> [ENTRIES PROVIDED]:
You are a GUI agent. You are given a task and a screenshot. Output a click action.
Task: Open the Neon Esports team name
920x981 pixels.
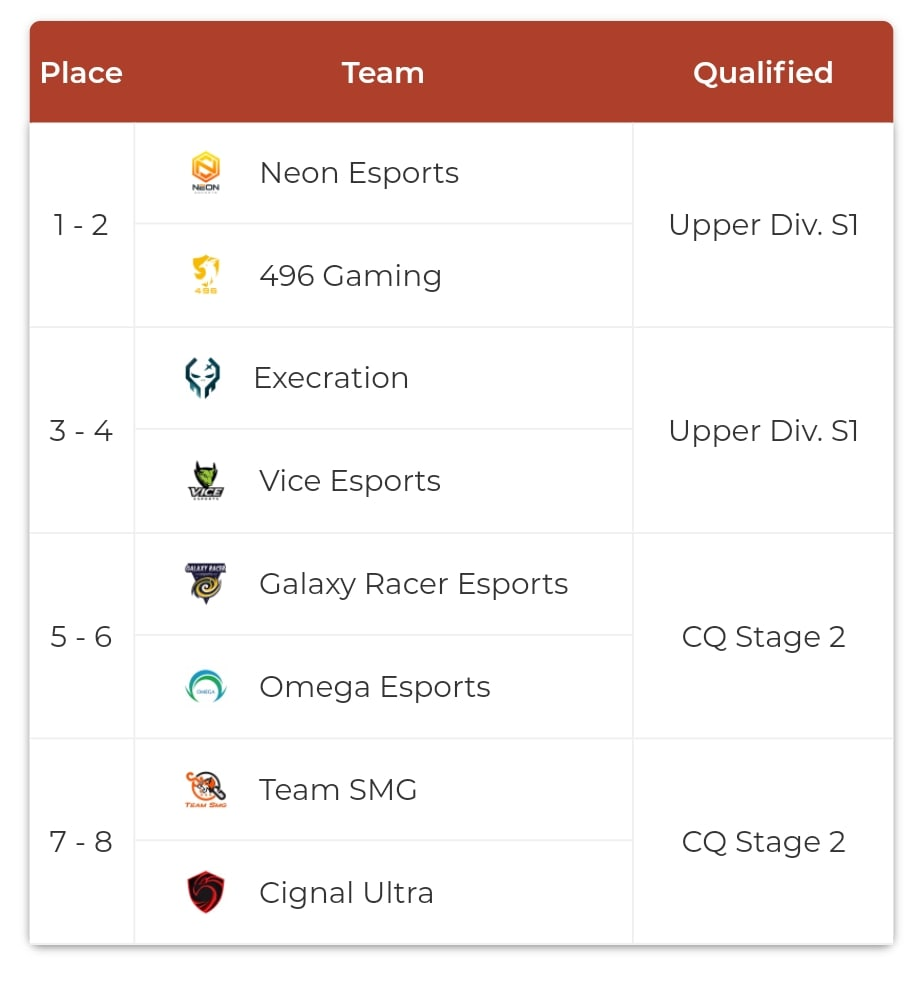359,173
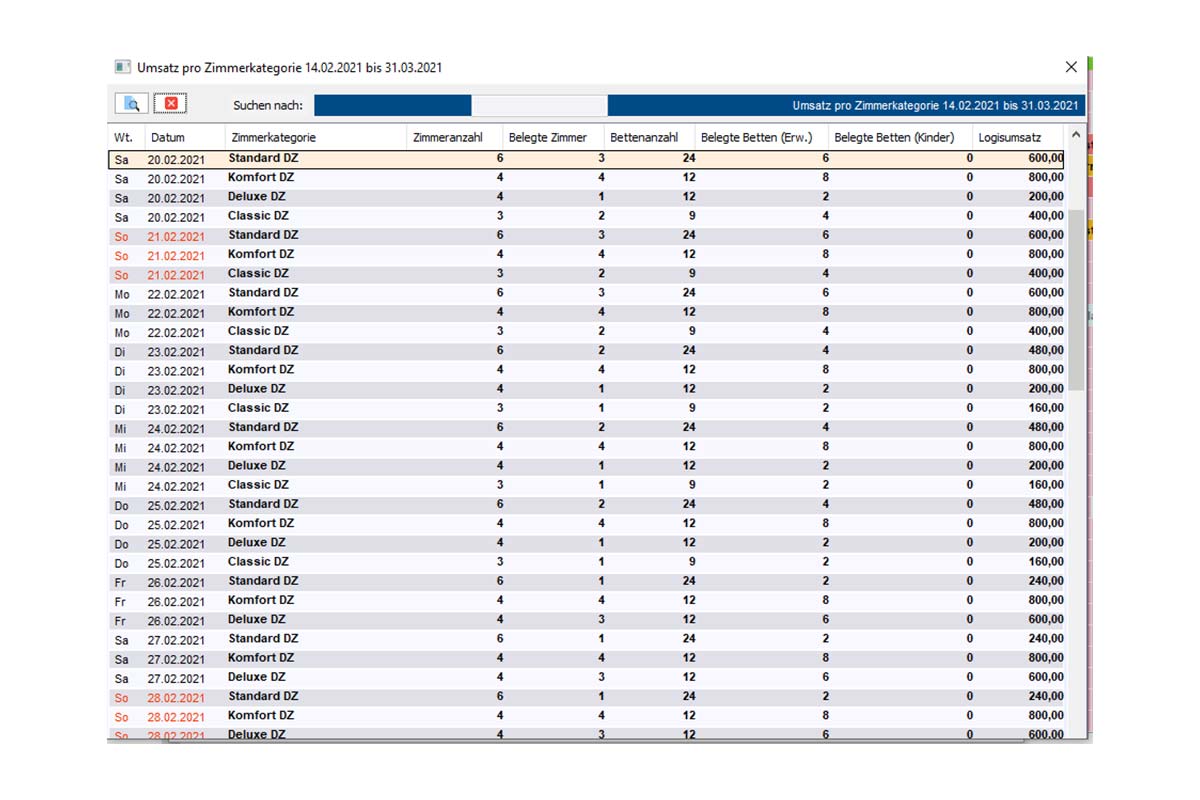Click the red X cancel icon
This screenshot has height=800, width=1200.
tap(170, 104)
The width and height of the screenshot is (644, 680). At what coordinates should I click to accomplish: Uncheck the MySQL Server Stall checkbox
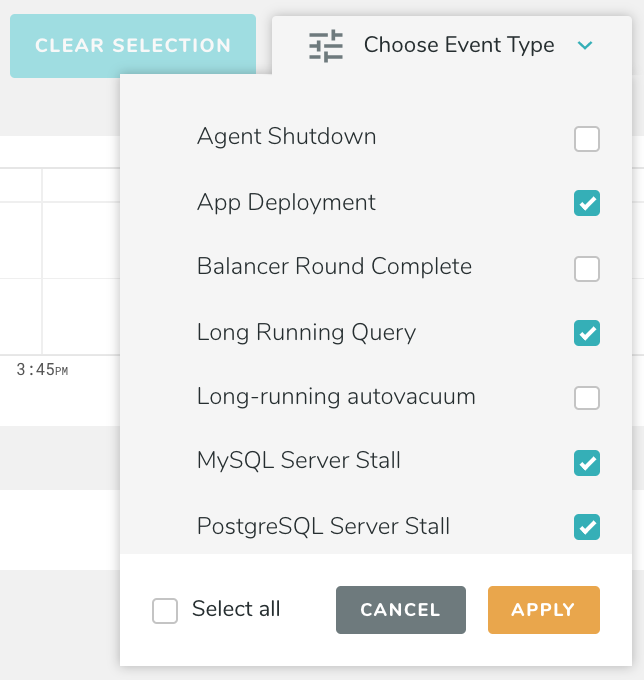coord(587,463)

> [WHAT THE TASK REQUIRES]: Could you quote all of the material above word for word, leaving the pictures out?

> [SOLUTION BELOW]:
You are a GUI agent. You are given a task and a screenshot. Output a click action.
Task: Open the Neon Esports team name
920x981 pixels.
359,173
Click the red X cancel icon
This screenshot has height=800, width=1200.
tap(170, 104)
The width and height of the screenshot is (644, 680). At what coordinates should I click to accomplish: Uncheck the MySQL Server Stall checkbox
coord(587,463)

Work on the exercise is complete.